Computations that can be easily done in parallal can be achieved much faster using a GPU

The number of tasks that a larger task can be broken into depends on the number of cores contained on a particular piece of hardware. Cores are the units that actually do the computation within a given processor, and CPUs typically have four, eight, or sixteen cores while GPUs have potentially thousands.

![](https://www.datascience.com/hs-fs/hubfs/gpu2.png?width=600&name=gpu2.png)

Neural Networks are [embarrassingly parallel](https://en.wikipedia.org/wiki/Embarrassingly_parallel) - so it can be broken up into smaller independent tasks that can be computed independently by the GPU cores.

Neural Network model training is composed of simple matrix math calculations, the speed of which can be greatly enhanced if the computations can be carried out in parallel.


- [http://deeplizard.com/learn/video/6stDhEA0wFQ](http://deeplizard.com/learn/video/6stDhEA0wFQ)
- [https://www.datascience.com/blog/cpu-gpu-machine-learning](https://www.datascience.com/blog/cpu-gpu-machine-learning)
- [https://en.wikipedia.org/wiki/Embarrassingly_parallel](https://en.wikipedia.org/wiki/Embarrassingly_parallel)




__2.__ What is the biggest limiting factor for training large models with current generation GPUs?

However, given the size of your model and the size of your batches, you can actually calculate how much GPU memory you need for training without actually running it. For example, training AlexNet with batch size of 128 requires 1.1GB of global memory, and that is just 5 convolutional layers plus 2 fully-connected layers. If we look at a bigger model, say VGG-16, using a batch size of 128 will require about 14GB of global memory. The current state-of-the-art NVIDIA Titan X has a memory capacity of 12GB . VGG-16 has only 16 convolutional layers and 3 fully-connected layers, and is much smaller than the resnet model which could contain about one hundred layers.

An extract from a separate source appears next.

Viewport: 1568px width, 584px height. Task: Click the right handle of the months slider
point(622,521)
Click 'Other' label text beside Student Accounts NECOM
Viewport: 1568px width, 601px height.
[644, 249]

Now, if you want to train a model larger than VGG-16, you might have several options to solve the memory limit problem.
– reduce your batch size, which might hinder both your training speed and accuracy.
– distribute your model among multiple GPU(s), which is a complicated process in itself.
– reduce your model size, if you find yourself unwilling to do the aforementioned options , or you have already tried these options but they’re not good.